··· Entries supplied ···

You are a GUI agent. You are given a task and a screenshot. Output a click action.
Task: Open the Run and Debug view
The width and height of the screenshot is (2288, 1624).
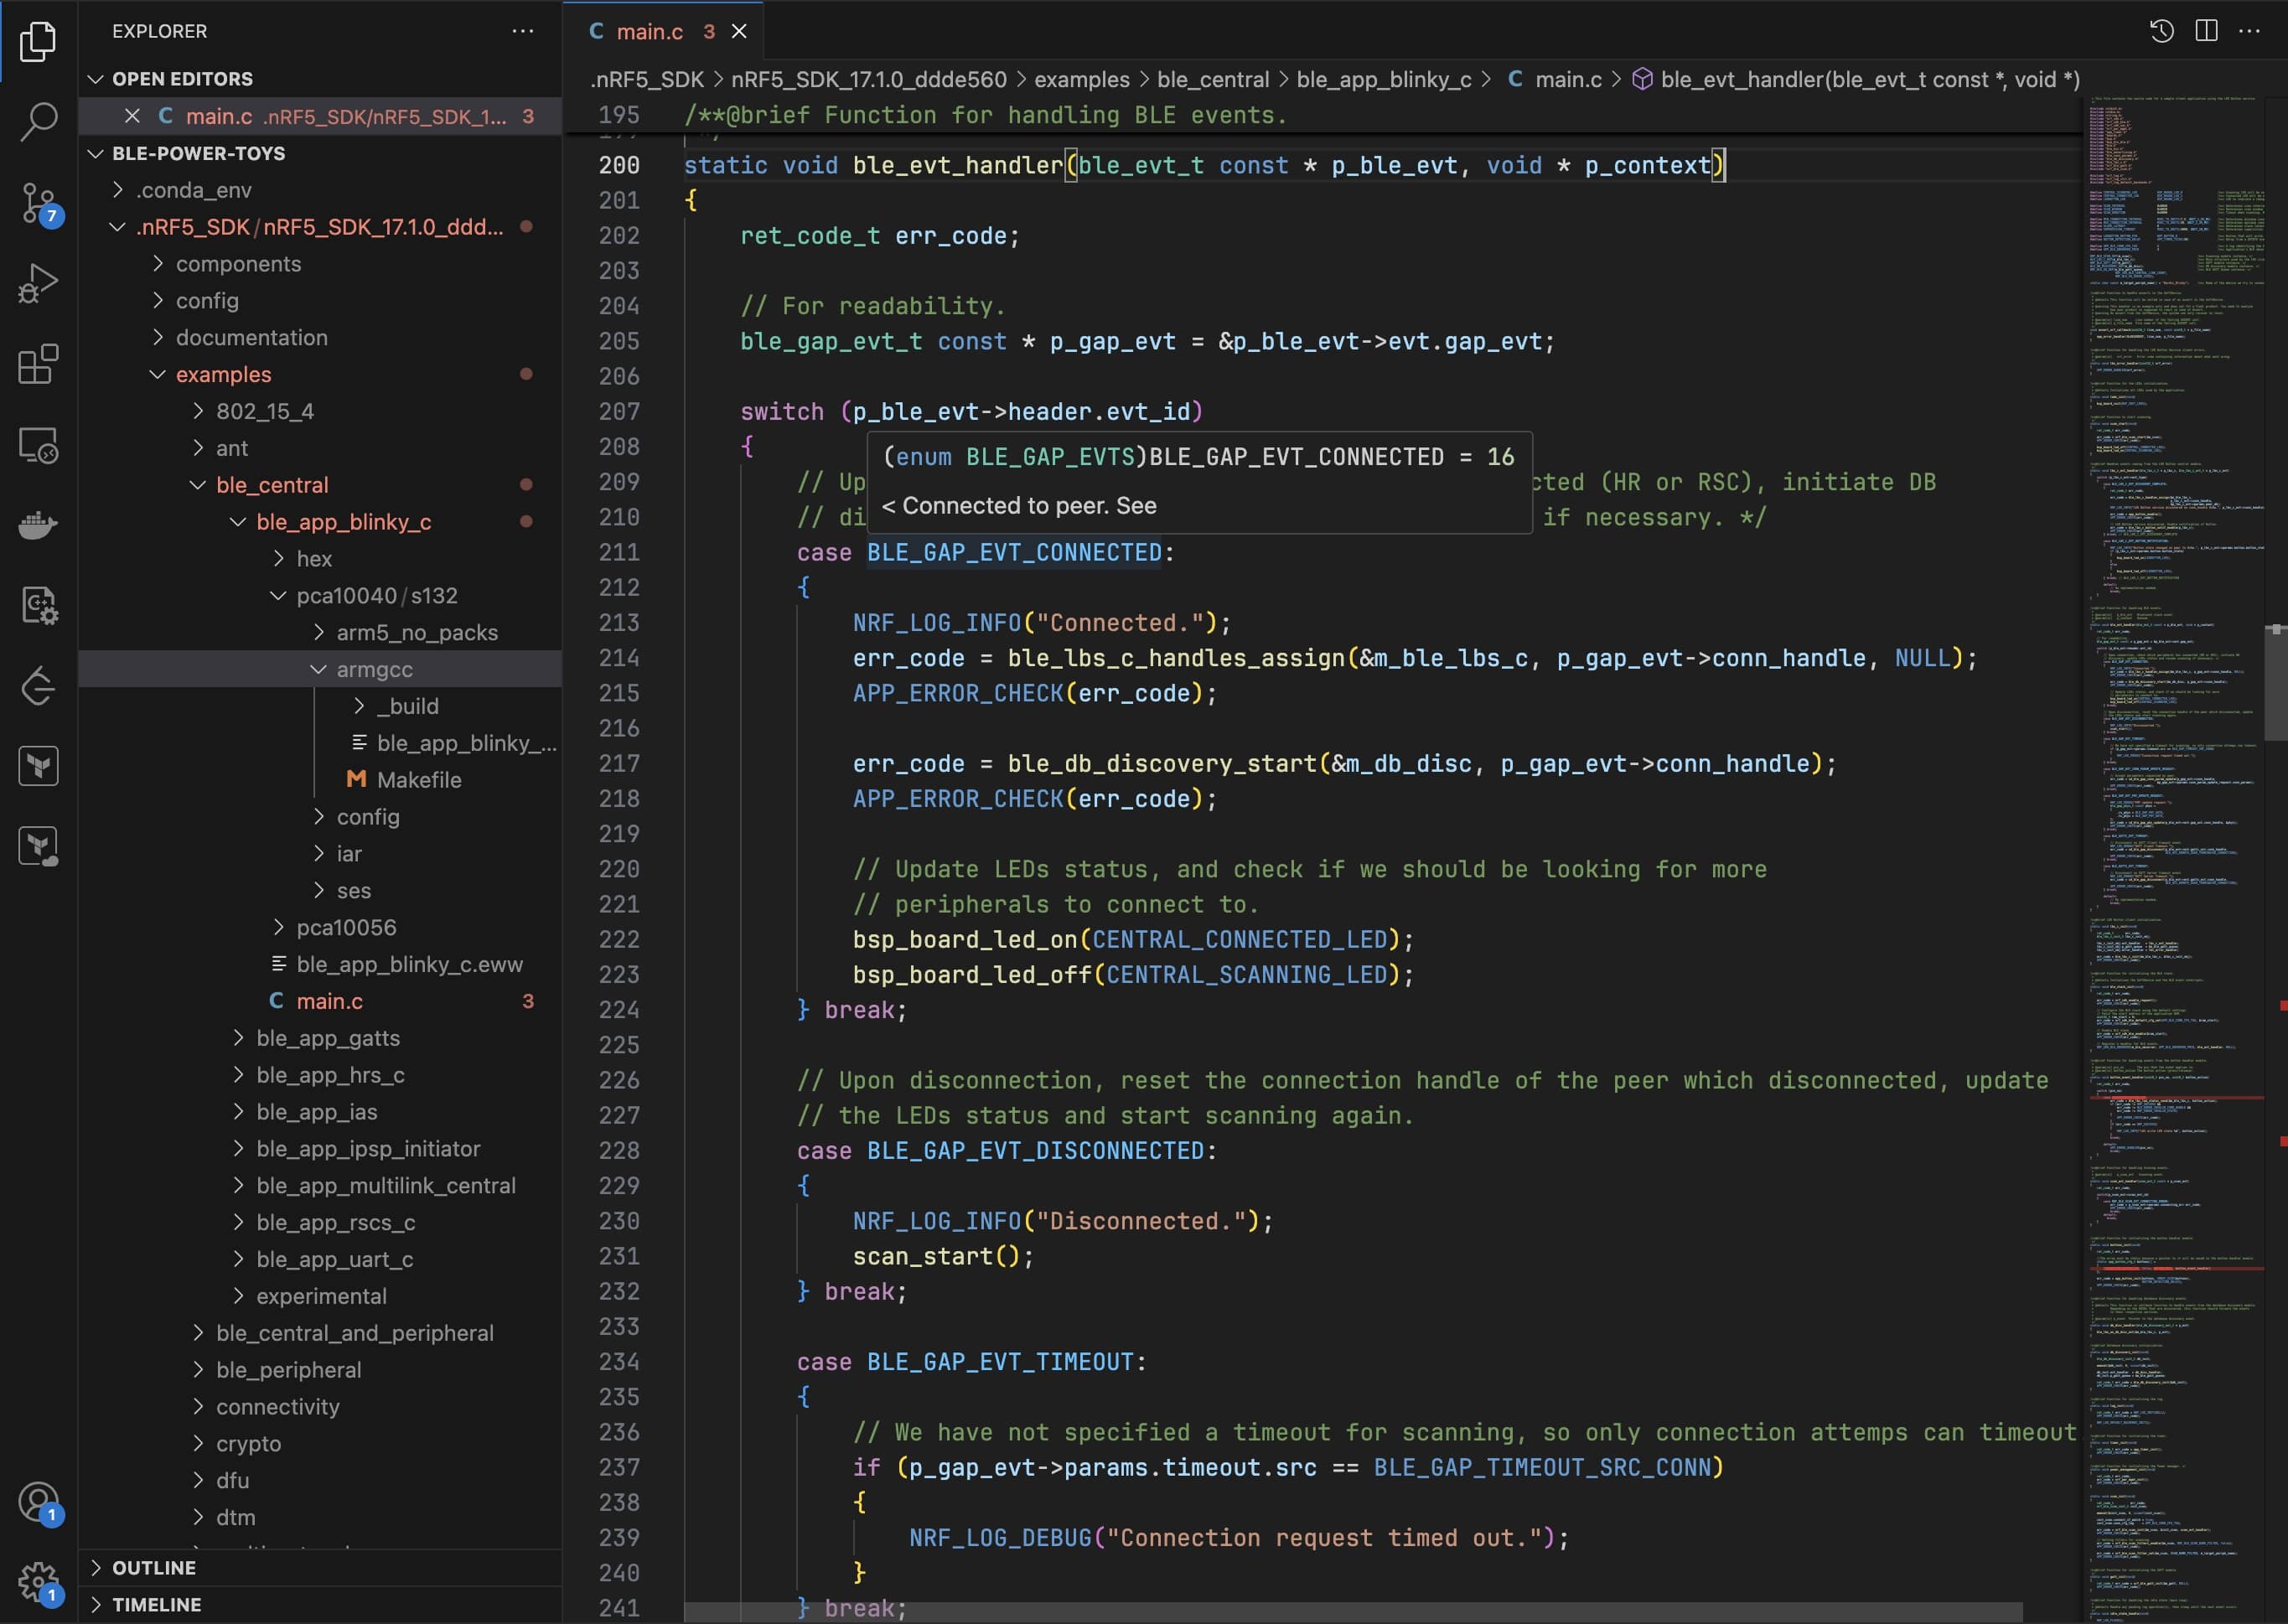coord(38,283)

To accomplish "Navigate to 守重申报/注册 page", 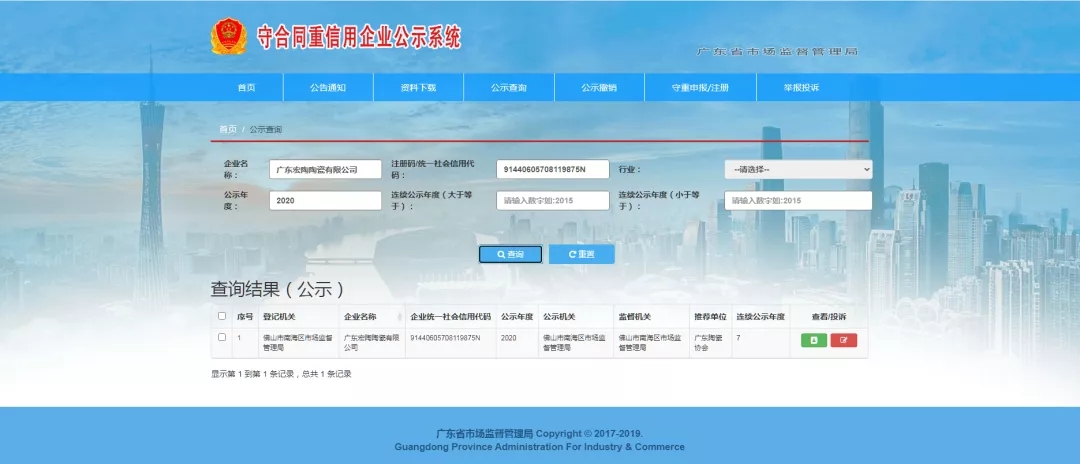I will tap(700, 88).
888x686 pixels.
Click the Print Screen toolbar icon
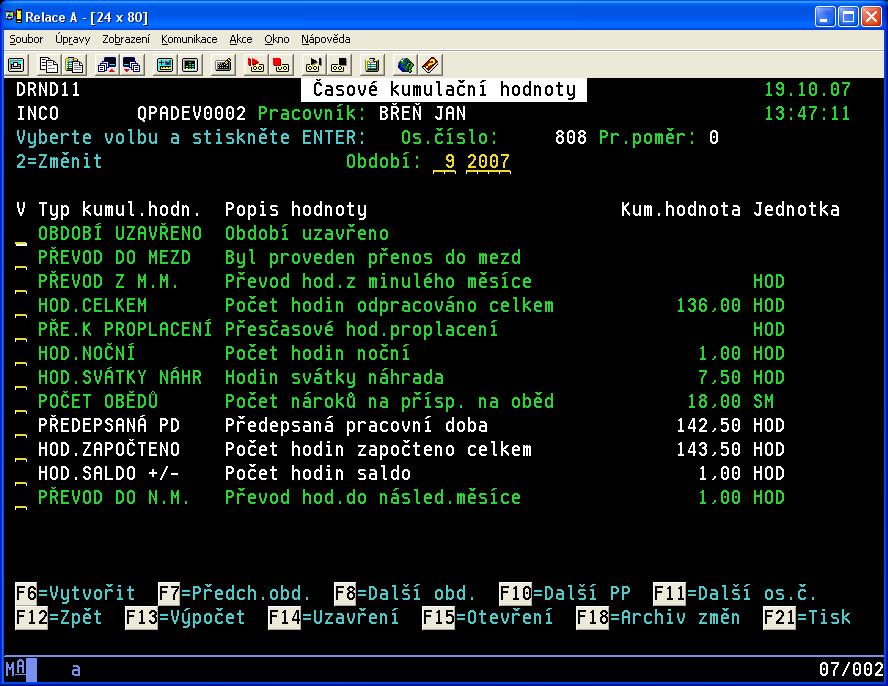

···

Objective: Extract every line above that contains the string "screenshot", copying each one in full; matches must respect letter case.

Solution to this task:
You are a GUI agent. You are given a task and a screenshot. Output a click action.
The width and height of the screenshot is (2288, 1624).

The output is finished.